• [Exercise details]
Show every line below that contains the string "dimensions", matching case exactly.

--- START OF Entries supplied ---

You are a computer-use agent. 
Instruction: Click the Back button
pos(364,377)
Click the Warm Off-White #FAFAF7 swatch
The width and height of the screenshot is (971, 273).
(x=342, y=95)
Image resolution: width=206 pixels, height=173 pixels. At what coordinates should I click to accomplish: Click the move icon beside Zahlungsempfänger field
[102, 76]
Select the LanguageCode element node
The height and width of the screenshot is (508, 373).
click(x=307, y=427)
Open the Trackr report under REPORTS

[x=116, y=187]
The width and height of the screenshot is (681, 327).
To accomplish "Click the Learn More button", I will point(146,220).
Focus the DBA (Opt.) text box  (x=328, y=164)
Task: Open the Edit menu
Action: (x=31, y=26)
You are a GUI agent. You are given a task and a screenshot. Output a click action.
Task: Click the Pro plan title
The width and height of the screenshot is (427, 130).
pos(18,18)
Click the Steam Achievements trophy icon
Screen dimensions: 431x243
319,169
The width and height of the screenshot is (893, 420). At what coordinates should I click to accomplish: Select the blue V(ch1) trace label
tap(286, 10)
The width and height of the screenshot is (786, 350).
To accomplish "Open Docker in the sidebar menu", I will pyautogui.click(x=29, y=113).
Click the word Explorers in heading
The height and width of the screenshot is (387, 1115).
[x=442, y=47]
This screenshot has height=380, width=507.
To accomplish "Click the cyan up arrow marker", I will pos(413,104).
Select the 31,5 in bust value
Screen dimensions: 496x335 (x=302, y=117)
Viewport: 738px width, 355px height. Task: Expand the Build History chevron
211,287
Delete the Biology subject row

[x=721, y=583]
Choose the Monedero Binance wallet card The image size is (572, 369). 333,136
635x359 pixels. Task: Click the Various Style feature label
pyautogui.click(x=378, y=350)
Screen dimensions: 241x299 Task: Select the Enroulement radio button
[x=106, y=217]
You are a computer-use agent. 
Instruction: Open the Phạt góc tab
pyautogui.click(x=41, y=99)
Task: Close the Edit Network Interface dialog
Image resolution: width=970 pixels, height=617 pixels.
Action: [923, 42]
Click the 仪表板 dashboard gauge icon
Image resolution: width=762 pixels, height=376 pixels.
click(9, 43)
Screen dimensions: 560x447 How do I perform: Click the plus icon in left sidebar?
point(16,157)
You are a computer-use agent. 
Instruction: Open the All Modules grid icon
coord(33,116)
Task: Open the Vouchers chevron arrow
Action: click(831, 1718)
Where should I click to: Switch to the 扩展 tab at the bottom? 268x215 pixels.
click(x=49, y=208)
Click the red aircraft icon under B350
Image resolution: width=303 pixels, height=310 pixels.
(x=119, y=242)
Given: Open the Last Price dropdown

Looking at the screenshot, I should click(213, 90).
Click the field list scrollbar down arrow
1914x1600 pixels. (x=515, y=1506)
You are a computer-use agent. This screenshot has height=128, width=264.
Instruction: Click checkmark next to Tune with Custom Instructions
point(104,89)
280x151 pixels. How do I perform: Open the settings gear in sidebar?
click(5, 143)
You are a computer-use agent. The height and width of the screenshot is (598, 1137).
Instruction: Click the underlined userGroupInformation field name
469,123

--- END OF Entries supplied ---

• [The result]
Screen dimensions: 431x243
Screen dimensions: 496x335 (x=302, y=117)
Screen dimensions: 241x299 Task: Select the Enroulement radio button
Screen dimensions: 560x447 How do I perform: Click the plus icon in left sidebar?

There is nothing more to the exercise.